## Exercise input

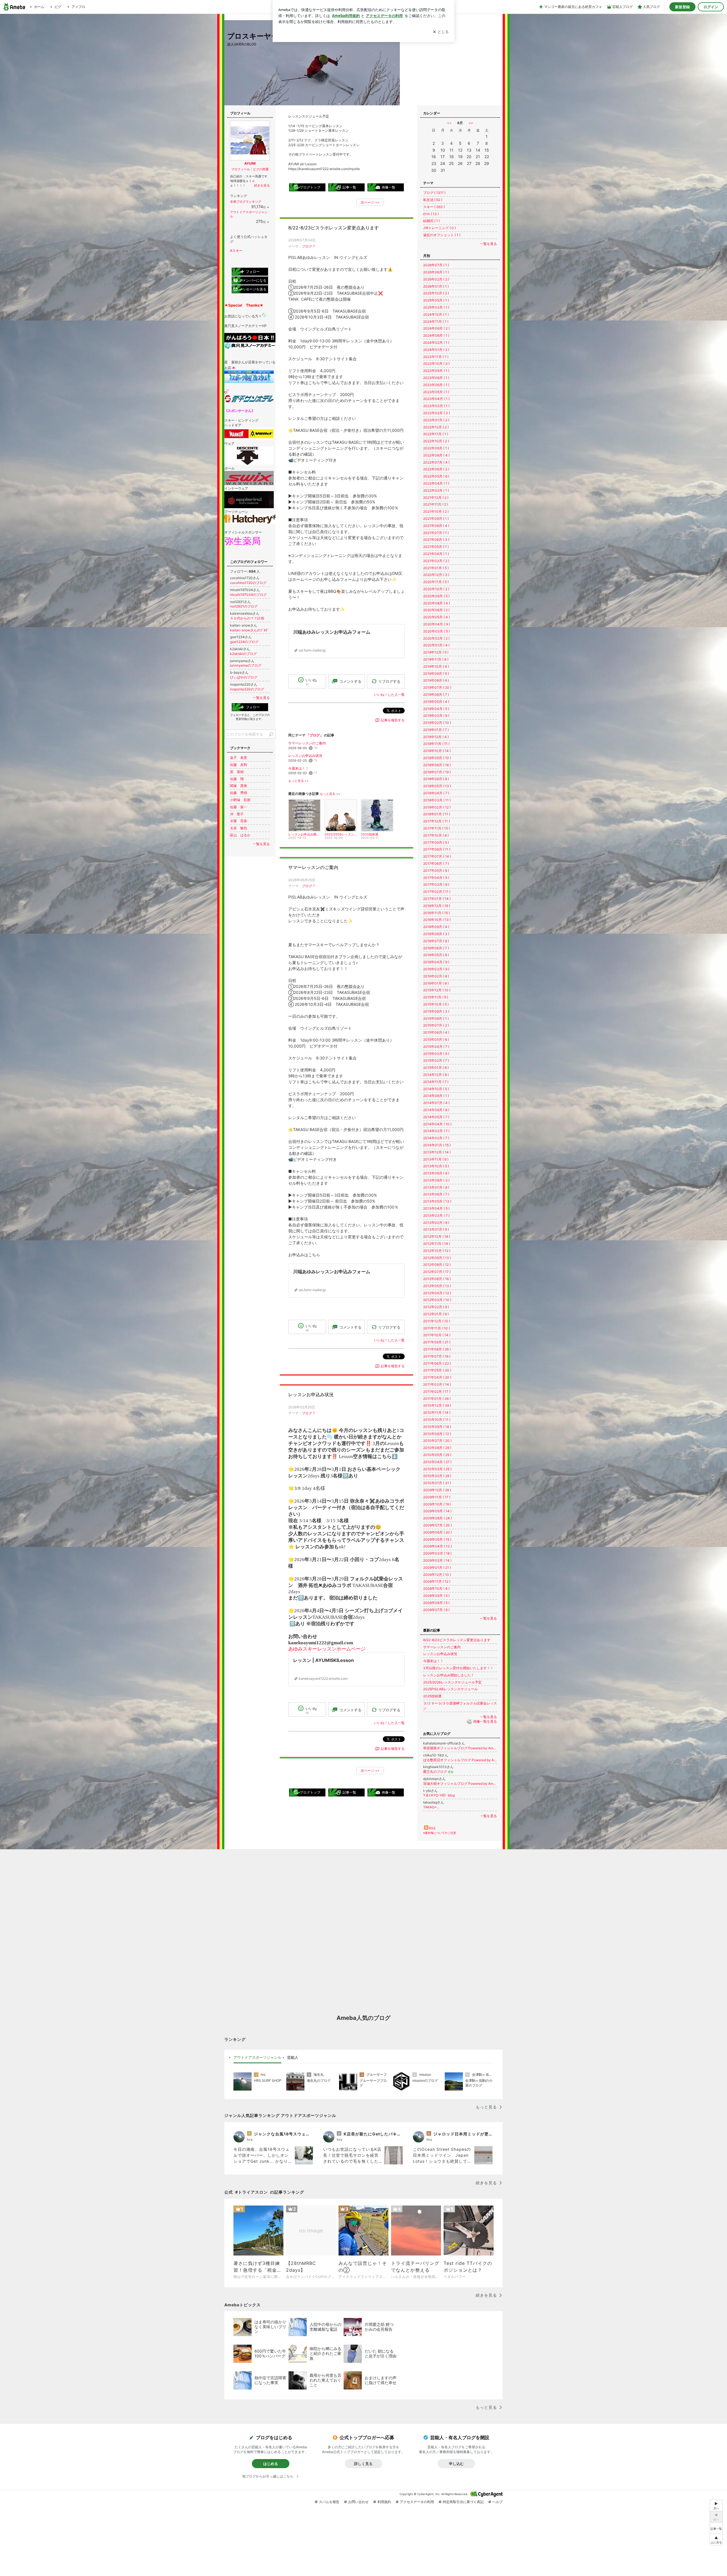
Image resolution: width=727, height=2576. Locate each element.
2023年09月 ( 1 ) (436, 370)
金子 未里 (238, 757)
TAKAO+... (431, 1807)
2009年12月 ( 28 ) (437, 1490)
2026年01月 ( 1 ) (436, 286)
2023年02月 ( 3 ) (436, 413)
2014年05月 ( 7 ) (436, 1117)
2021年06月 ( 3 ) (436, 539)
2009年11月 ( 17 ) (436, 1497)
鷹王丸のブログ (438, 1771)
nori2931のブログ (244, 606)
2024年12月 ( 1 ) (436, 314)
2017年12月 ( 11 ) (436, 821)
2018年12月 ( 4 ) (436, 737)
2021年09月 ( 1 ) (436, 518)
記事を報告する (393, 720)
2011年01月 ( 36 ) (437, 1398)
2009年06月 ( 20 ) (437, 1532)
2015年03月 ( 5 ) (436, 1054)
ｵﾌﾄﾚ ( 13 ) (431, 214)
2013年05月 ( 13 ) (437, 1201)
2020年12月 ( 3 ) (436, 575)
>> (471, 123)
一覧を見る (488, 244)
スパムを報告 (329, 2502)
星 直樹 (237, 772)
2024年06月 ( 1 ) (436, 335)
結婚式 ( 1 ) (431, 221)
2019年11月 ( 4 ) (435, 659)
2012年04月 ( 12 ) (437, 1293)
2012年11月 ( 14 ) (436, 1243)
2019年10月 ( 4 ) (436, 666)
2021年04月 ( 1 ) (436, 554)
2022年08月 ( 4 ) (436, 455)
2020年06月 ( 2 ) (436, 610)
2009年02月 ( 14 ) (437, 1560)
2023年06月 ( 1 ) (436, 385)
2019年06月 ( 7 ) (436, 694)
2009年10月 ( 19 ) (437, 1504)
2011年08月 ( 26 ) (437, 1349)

## What is being asked
Within the material above, extract exactly the lines that start at the line containing "2014年05月 ( 7 ) (436, 1117)" and stop after the line containing "2011年01月 ( 36 ) (437, 1398)", and only those.

## Answer to the problem
2014年05月 ( 7 ) (436, 1117)
2021年06月 ( 3 ) (436, 539)
2009年11月 ( 17 ) (436, 1497)
鷹王丸のブログ (438, 1771)
nori2931のブログ (244, 606)
2024年12月 ( 1 ) (436, 314)
2017年12月 ( 11 ) (436, 821)
2018年12月 ( 4 ) (436, 737)
2021年09月 ( 1 ) (436, 518)
記事を報告する (393, 720)
2011年01月 ( 36 ) (437, 1398)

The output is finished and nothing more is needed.